--- Source document ---
For each rating that is the lowest (fewest stars) currently in the database, return the reviewer name, movie title, and number of stars. 

In [63]:
%%sql
select name, title, stars from Movie natural join Rating natural join Reviewer
where stars = (select min(stars) from Movie natural join Rating natural join Reviewer)

Done.


name,title,stars
Sarah Martinez,Gone with the Wind,2
Brittany Harris,The Sound of Music,2
Brittany Harris,Raiders of the Lost Ark,2
Chris Jackson,E.T.,2


List movie titles and average ratings, from highest-rated to lowest-rated. If two or more movies have the same average rating, list them in alphabetical order. 

In [64]:
%%sql 
select title, avg(stars) as a from Movie natural join Rating natural join Reviewer
group by title
order by a desc, title asc

Done.


title,a
Snow White,4.5
Avatar,4.0
Raiders of the Lost Ark,3.33333333333
Gone with the Wind,3.0
E.T.,2.5
The Sound of Music,2.5


Find the names of all reviewers who have contributed three or more ratings.

In [65]:
%%sql
select name from Movie natural join Rating natural join Reviewer
group by name
having count(*) >= 3

Done.


name
Brittany Harris
Chris Jackson


Some directors directed more than one movie. For all such directors, return the titles of all movies directed by them, along with the director name. Sort by director name, then movie title. 

In [66]:
%%sql
select title, director from Movie
where director in
(select director from Movie
group by director
having count(*) > 1)
order by director, title

Done.


title,director
Avatar,James Cameron
Titanic,James Cameron
E.T.,Steven Spielberg
Raiders of the Lost Ark,Steven Spielberg


Find the movie(s) with the highest average rating. Return the movie title(s) and average rating. 

In [68]:
%%sql
select title, a as avg_rating from
(select title, avg(stars) as a from Movie natural join Reviewer natural join Rating
group by title)
where a = (select max(a) from (select avg(stars) as a from Movie natural join Reviewer natural join Rating
group by title))

Done.


title,avg_rating
Snow White,4.5


Find the movie(s) with the lowest average rating. Return the movie title(s) and average rating.
--- Working data ---
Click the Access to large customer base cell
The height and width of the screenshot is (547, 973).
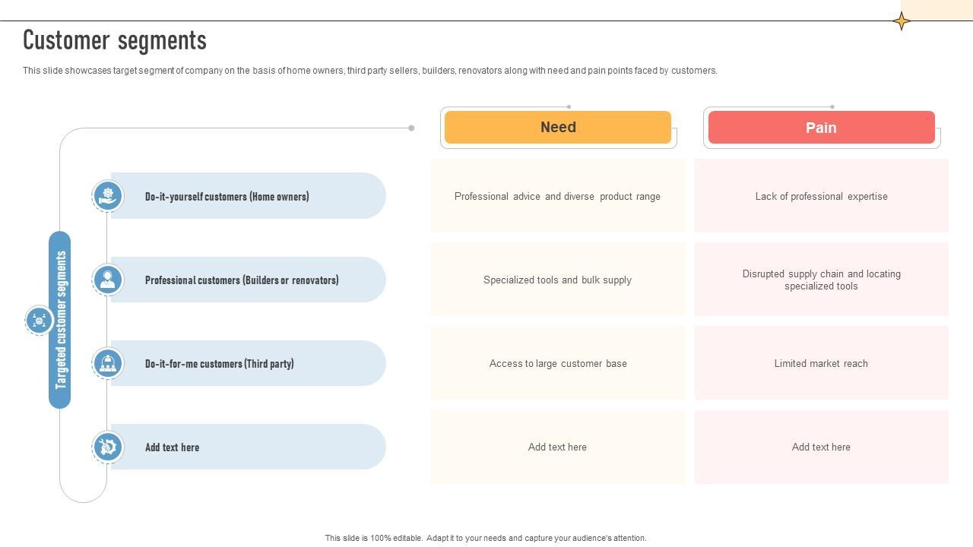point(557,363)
---
--- Working data ---
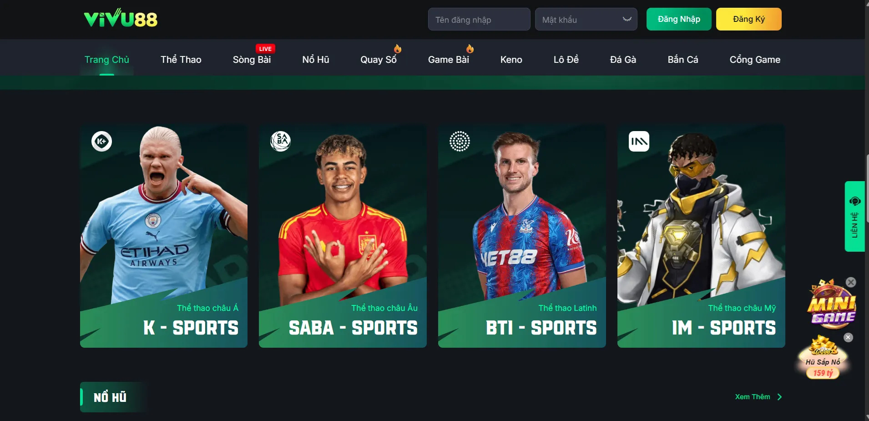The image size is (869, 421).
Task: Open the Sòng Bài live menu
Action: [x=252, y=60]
---
_Exercise set:_
1. According to the SQL notebook excerpt, which movie has the highest average rating, and what is that rating?
2. Copy the entries starting at the line containing "Click the Access to large customer base cell" and ending at the line containing "point(557,363)", and omit the pictures.
The SQL notebook excerpt and the entries are unrelated.

_The results:_
1. Snow White, with an average rating of 4.5.

2.
Click the Access to large customer base cell
The height and width of the screenshot is (547, 973).
point(557,363)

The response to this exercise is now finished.